A disclaimer on the Author's style, from the Editor:

Let the Reader be advised:

Every fourth chapter, the Author will indulge in the use of footnotes.1 Readers are welcome to follow these things as they're found, read them all together at the end, or ignore them entirely. The choice is naturally theirs.

We promise the majority of chapters (those which are not of the every-fourth kind) will refrain from footnotes altogether, instead exploring the elongation of exposition by other subjectively objectionable means - such as the famously avoidable run-on sentence - with liberal sprinklings of nonsensical syntaxes, questionable wordings, and peculiar punctuation. These things are to be found here and there, and all over the place.

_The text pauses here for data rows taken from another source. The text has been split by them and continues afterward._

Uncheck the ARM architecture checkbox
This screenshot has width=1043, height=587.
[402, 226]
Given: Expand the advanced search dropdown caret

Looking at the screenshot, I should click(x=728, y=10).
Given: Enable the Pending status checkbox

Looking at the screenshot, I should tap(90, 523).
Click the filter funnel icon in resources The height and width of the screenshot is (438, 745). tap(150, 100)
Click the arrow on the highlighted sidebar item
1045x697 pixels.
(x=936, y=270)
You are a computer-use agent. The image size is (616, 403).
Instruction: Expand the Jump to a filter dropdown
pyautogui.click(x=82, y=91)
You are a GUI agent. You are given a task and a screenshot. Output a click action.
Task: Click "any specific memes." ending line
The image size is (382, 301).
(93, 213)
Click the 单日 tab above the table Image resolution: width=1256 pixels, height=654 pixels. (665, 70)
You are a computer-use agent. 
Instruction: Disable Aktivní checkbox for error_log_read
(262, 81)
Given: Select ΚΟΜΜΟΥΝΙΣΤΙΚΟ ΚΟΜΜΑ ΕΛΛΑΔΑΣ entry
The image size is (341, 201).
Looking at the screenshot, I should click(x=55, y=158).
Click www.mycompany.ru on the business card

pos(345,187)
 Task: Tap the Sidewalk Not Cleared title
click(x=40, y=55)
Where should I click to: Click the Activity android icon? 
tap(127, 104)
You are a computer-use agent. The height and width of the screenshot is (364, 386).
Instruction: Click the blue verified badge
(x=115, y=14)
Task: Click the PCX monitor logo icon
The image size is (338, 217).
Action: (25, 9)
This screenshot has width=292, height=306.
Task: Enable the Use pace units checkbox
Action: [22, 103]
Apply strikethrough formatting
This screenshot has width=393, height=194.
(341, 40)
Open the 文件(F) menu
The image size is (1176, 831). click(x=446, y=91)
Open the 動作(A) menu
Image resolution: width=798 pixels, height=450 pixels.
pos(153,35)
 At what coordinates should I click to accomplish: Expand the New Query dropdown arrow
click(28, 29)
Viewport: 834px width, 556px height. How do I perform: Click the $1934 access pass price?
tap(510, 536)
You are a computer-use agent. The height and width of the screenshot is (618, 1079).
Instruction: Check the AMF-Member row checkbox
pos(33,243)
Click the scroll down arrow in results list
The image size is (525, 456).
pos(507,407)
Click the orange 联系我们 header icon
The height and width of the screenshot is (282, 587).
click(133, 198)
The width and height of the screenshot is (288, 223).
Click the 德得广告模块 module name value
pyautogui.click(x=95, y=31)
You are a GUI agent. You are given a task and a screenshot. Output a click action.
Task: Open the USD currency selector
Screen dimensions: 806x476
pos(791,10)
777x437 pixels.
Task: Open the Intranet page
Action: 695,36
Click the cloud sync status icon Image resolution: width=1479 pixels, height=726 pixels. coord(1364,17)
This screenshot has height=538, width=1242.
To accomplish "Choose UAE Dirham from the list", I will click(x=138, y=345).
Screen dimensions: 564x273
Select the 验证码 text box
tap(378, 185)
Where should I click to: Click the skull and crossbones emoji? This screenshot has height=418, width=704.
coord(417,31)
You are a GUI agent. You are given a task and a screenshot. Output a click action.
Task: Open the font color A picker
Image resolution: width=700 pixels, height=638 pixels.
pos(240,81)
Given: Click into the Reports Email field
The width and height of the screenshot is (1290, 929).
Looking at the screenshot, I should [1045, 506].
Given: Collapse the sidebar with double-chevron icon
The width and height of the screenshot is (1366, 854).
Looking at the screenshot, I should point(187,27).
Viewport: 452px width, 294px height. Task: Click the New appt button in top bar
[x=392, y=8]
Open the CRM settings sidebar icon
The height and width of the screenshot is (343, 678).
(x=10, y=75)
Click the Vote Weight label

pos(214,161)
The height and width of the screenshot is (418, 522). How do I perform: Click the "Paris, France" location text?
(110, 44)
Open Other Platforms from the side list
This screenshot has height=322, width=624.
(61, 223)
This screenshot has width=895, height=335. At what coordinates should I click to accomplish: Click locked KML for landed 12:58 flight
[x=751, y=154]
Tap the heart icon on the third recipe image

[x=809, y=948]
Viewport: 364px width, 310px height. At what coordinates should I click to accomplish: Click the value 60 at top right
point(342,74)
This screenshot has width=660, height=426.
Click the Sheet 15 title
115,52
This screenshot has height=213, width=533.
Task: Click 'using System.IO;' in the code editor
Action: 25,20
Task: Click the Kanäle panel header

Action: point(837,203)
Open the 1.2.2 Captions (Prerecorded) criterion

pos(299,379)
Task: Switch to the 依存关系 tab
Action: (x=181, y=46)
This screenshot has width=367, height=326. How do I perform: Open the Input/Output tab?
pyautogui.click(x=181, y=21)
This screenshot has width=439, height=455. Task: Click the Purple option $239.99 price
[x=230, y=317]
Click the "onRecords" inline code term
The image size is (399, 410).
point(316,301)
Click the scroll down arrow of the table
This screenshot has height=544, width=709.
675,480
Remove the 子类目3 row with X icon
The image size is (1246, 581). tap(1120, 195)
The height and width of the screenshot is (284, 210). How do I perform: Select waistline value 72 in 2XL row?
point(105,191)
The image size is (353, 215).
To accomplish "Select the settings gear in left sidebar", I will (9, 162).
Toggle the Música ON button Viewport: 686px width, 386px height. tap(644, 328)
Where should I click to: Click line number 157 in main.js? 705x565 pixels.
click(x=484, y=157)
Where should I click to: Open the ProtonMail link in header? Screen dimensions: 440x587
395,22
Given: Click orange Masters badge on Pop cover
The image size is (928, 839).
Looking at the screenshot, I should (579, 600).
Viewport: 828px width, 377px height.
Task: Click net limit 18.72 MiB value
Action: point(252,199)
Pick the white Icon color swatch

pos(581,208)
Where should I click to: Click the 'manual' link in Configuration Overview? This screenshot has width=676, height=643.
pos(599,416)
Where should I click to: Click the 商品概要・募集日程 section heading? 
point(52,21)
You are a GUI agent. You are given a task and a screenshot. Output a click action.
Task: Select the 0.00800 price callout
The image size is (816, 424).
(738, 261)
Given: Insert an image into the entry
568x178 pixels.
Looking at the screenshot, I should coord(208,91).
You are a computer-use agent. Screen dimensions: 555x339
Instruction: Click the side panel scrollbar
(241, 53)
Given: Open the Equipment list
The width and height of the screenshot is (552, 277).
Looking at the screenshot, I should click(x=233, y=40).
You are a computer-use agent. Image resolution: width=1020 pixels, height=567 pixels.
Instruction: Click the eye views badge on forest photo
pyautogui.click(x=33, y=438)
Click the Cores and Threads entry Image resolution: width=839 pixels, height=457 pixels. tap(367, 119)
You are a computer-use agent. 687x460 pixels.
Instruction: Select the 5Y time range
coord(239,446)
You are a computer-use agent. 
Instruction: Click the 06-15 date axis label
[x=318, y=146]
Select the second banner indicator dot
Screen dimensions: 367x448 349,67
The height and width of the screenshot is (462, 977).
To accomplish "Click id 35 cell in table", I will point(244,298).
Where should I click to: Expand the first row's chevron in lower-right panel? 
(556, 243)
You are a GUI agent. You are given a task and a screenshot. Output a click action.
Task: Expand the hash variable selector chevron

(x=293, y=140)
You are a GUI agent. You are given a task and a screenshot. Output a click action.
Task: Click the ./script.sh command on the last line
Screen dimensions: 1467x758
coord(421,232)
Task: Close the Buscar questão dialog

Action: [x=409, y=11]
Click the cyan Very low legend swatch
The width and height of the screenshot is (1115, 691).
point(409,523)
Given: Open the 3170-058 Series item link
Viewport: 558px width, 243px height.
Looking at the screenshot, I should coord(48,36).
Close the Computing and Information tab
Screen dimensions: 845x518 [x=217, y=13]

Whether, then, the Reader is a lover or a hater of footnotery or sundry other sorts of inappropriately extended prosery, they are either-way advised to expect some longish yammering and wandering within the pages to follow - to both love or to not, amidst the rambling records of this curious plot.

Please approach the following pages with curiosity and optimism, or some suitable alternatives of your very own.

-BBB

Prologue

Harlii The Hooded Harbinger (who was a hooded rat, at that) was a True Known Hero in their Time. There were, naturally, many other hooded rats in the World who stood out in their own particular ways, of course, from all the rest. That's how the World goes, you know - not every hooded rat, or other mortal thing for that matter, is created altogether equal. Some have hoods, for example. Some become True Known Heroes. Some manage both things, and then other things as well.

Every one of us, though, is created to become something considerably more than we started out as being. The choice is nonetheless ours to decide, after our creation has occurred.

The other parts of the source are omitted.